The Virginian-Pilot
                             THE VIRGINIAN-PILOT 
              Copyright (c) 1996, Landmark Communications, Inc.

DATE: Tuesday, June 4, 1996                 TAG: 9606040353
SECTION: LOCAL                   PAGE: B3   EDITION: FINAL 
SOURCE: BY PHILIP WALZER, STAFF WRITER 
DATELINE: NORFOLK                           LENGTH:   71 lines

LOSS OF PART-TIME STUDENTS DROPS NSU ENROLLMENT 6.2% BUT THE DECREASE DOESN'T AFFECT THE SCHOOL'S FUNDING OR TOTAL CREDIT HOURS.

Norfolk State University faced the biggest enrollment decline of Virginia's state-supported four-year schools last fall, says a state report released Monday.

NSU's enrollment dropped 6.2 percent, from 8,667 in the fall of 1995 to 8,129 last fall, according to the report, from the State Council of Higher Education.

But in terms of total credit hours, Norfolk State's enrollment hardly dropped at all.

The state calculates ``full-time equivalent,'' or FTE, enrollment by totaling all credit hours logged at a college and determining how many full-time students that would make up. Using that measure, Norfolk State declined less than 1 percent, from 7,618 to 7,586.

State officials explained the variance in numbers this way: Nearly all the students Norfolk State lost last fall were not full-time students, but part-timers, who take only a course or two. That's why the FTE total - which is used to determine funding - hardly changed.

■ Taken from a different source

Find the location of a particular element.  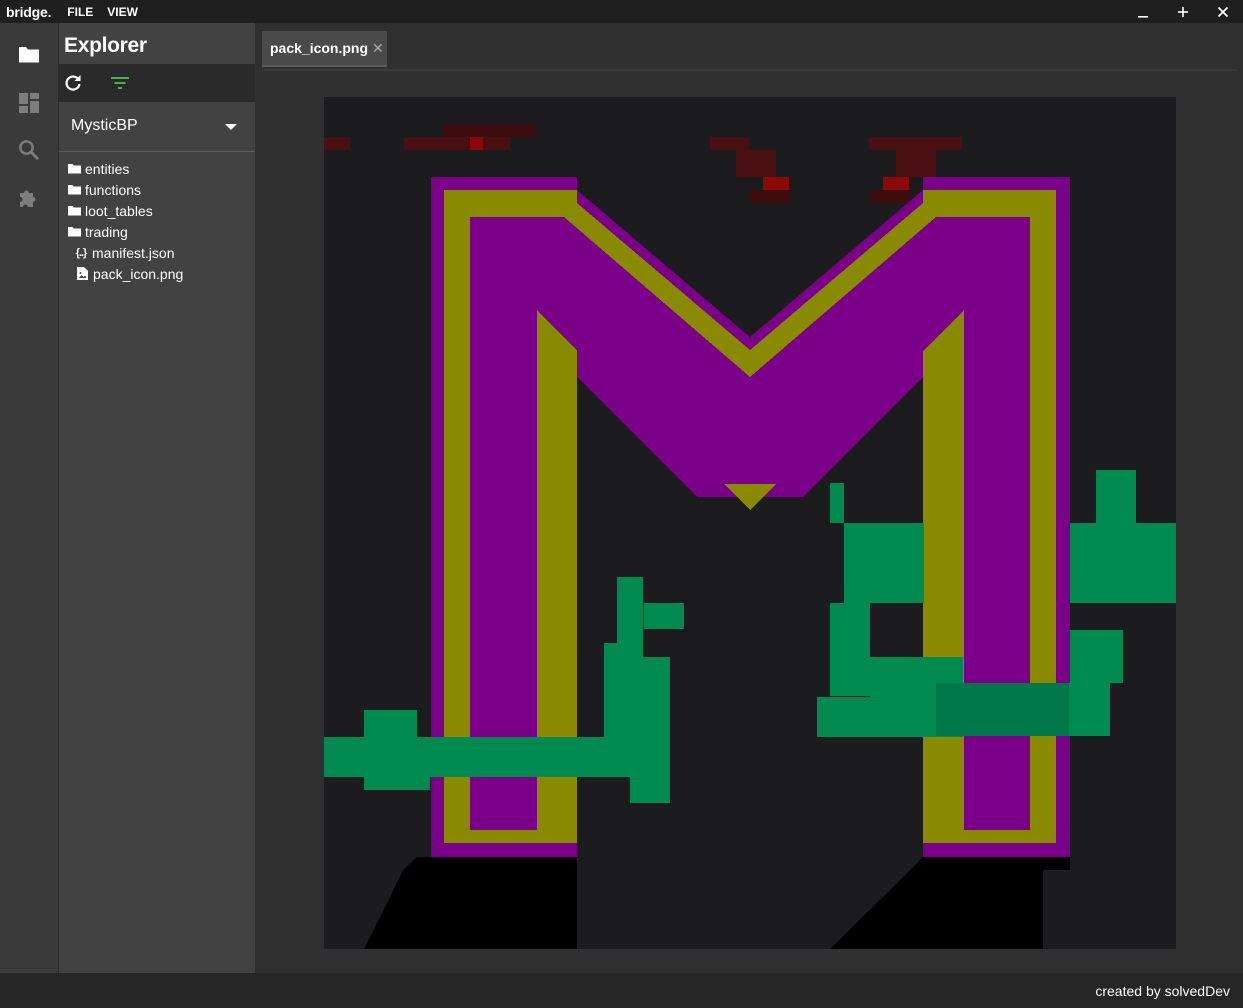

refresh-button is located at coordinates (73, 83).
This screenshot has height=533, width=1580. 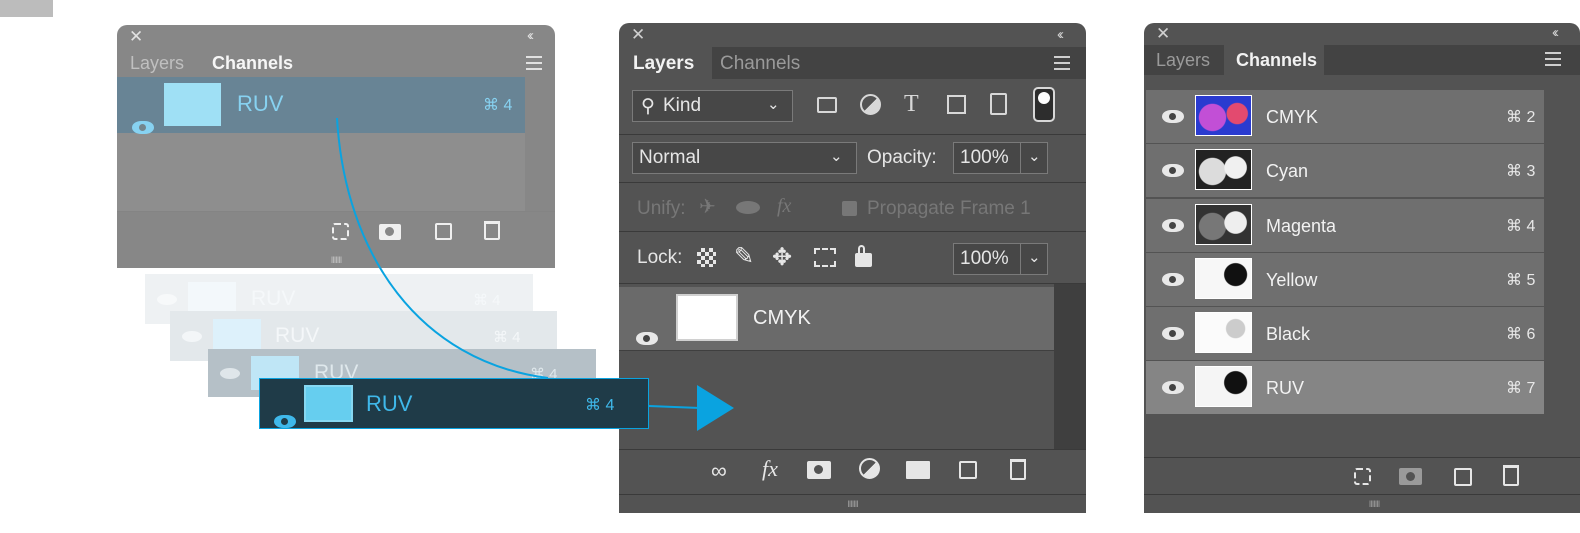 What do you see at coordinates (1345, 388) in the screenshot?
I see `channel-row: RUV ⌘ 7` at bounding box center [1345, 388].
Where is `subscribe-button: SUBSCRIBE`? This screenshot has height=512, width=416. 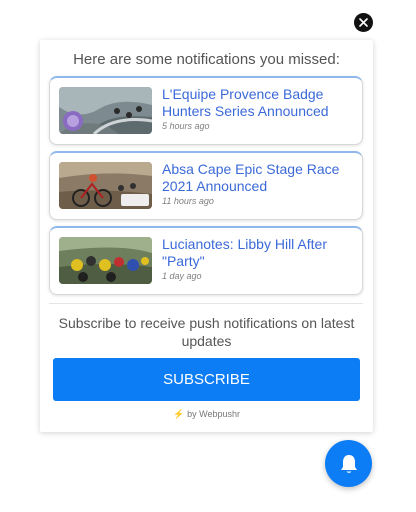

And that means that the overall enrollment decline isn't a major problem, Virginia and Norfolk State officials said Monday.

The drop ``wasn't that serious because it didn't affect the FTE (statistics) as much,'' said Maxine Allen, NSU's associate vice president for academic affairs and director of institutional research.

Most of the decline resulted from a decision by some local school systems to drop contracts with NSU to provide recertification courses for teachers, Allen said. ``With the budget problems the school systems were having, they were unable to fund those activities,'' she said.

Allen said she did not have a list of all the school systems that had dropped the contracts, but they included Virginia Beach.

Total enrollment at Virginia's state-supported four-year and two-year colleges held steady, at 293,000. George Mason University registered the biggest gain - an 11.0 percent jump, from 21,774 to 24,172. ODU ranked third, behind James Madison University, with a 3.6 percent increase, from 16,490 to 17,077.

In terms of full-time equivalent students, George Mason also came out on top, with a 5.3 percent increase. Old Dominion was second, at 4.6 percent.

Also during its meeting, the state council:

Approved six ``performance measures'' by which to track the state's colleges. They will be: graduation rates, transfer rates, employment and satisfaction rates of alumni, percentage of budget used for instruction, percentage of state management standards met, and the percentage of time classrooms are used.

In the next year, each college will be asked to collect the data and determine goals for future years. The targets will vary from school to school. The schools' progress in meeting those goals could affect their state funding, said state budget director Robert W. Lauterberg, who is coordinating the project with the state council.

Lauterberg said officials are also working on a seventh indicator - measuring the sensitive subject of faculty productivity - but that hasn't been ironed out.

Learned that tuition and fees for in-state undergraduates at four-year schools will go up just 1.3 percent in the fall, the smallest increase this decade. The annual average in Virginia is increasing from $3,949 to $4,002.

During the winter, Allen and the General Assembly approved a two-year tuition freeze for undergraduates from Virginia. The freeze, however, does not apply to fees such as student activity charges.

By reining in charges, the state should drop next year in nationwide rankings of college costs, said Dan Hix, the state council's senior finance coordinator: Virginia should fall from the eighth to 11th most expensive state for major research universities and from second to sixth for other universities.